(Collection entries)

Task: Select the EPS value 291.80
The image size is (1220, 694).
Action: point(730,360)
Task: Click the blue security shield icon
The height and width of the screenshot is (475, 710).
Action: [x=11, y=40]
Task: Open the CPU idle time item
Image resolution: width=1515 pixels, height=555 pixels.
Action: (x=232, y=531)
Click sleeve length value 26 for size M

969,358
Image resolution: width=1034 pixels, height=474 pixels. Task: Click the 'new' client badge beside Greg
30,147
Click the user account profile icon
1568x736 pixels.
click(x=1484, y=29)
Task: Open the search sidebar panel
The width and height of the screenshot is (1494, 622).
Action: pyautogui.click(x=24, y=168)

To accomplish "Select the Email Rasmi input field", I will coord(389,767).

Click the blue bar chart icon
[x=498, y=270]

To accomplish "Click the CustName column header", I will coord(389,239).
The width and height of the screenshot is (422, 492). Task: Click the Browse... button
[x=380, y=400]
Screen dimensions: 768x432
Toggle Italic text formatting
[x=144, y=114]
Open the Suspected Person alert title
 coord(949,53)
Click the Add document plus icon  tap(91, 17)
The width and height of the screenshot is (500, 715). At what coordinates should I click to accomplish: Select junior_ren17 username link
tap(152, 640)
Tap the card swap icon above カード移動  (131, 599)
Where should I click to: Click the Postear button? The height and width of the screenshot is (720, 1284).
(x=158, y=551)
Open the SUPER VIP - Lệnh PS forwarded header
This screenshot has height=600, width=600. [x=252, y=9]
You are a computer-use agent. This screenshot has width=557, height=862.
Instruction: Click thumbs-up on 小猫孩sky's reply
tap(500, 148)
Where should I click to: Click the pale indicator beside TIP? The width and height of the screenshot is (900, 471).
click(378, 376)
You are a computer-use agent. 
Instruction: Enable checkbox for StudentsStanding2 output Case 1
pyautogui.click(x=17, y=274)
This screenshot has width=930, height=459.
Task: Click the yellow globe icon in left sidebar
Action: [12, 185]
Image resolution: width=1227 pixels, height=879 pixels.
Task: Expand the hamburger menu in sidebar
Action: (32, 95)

## What the exercise asks
Quote the data above in full, changing nothing.

## Task answer
Task: Select the EPS value 291.80
The image size is (1220, 694).
Action: point(730,360)
Task: Click the blue security shield icon
The height and width of the screenshot is (475, 710).
Action: [x=11, y=40]
Task: Open the CPU idle time item
Image resolution: width=1515 pixels, height=555 pixels.
Action: (x=232, y=531)
Click sleeve length value 26 for size M

969,358
Image resolution: width=1034 pixels, height=474 pixels. Task: Click the 'new' client badge beside Greg
30,147
Click the user account profile icon
1568x736 pixels.
click(x=1484, y=29)
Task: Open the search sidebar panel
The width and height of the screenshot is (1494, 622).
Action: pyautogui.click(x=24, y=168)

To accomplish "Select the Email Rasmi input field", I will coord(389,767).

Click the blue bar chart icon
[x=498, y=270]

To accomplish "Click the CustName column header", I will coord(389,239).
The width and height of the screenshot is (422, 492). Task: Click the Browse... button
[x=380, y=400]
Screen dimensions: 768x432
Toggle Italic text formatting
[x=144, y=114]
Open the Suspected Person alert title
 coord(949,53)
Click the Add document plus icon  tap(91, 17)
The width and height of the screenshot is (500, 715). At what coordinates should I click to accomplish: Select junior_ren17 username link
tap(152, 640)
Tap the card swap icon above カード移動  (131, 599)
Where should I click to: Click the Postear button? The height and width of the screenshot is (720, 1284).
(x=158, y=551)
Open the SUPER VIP - Lệnh PS forwarded header
This screenshot has height=600, width=600. [x=252, y=9]
You are a computer-use agent. This screenshot has width=557, height=862.
Instruction: Click thumbs-up on 小猫孩sky's reply
tap(500, 148)
Where should I click to: Click the pale indicator beside TIP? The width and height of the screenshot is (900, 471).
click(378, 376)
You are a computer-use agent. 
Instruction: Enable checkbox for StudentsStanding2 output Case 1
pyautogui.click(x=17, y=274)
This screenshot has width=930, height=459.
Task: Click the yellow globe icon in left sidebar
Action: [12, 185]
Image resolution: width=1227 pixels, height=879 pixels.
Task: Expand the hamburger menu in sidebar
Action: (32, 95)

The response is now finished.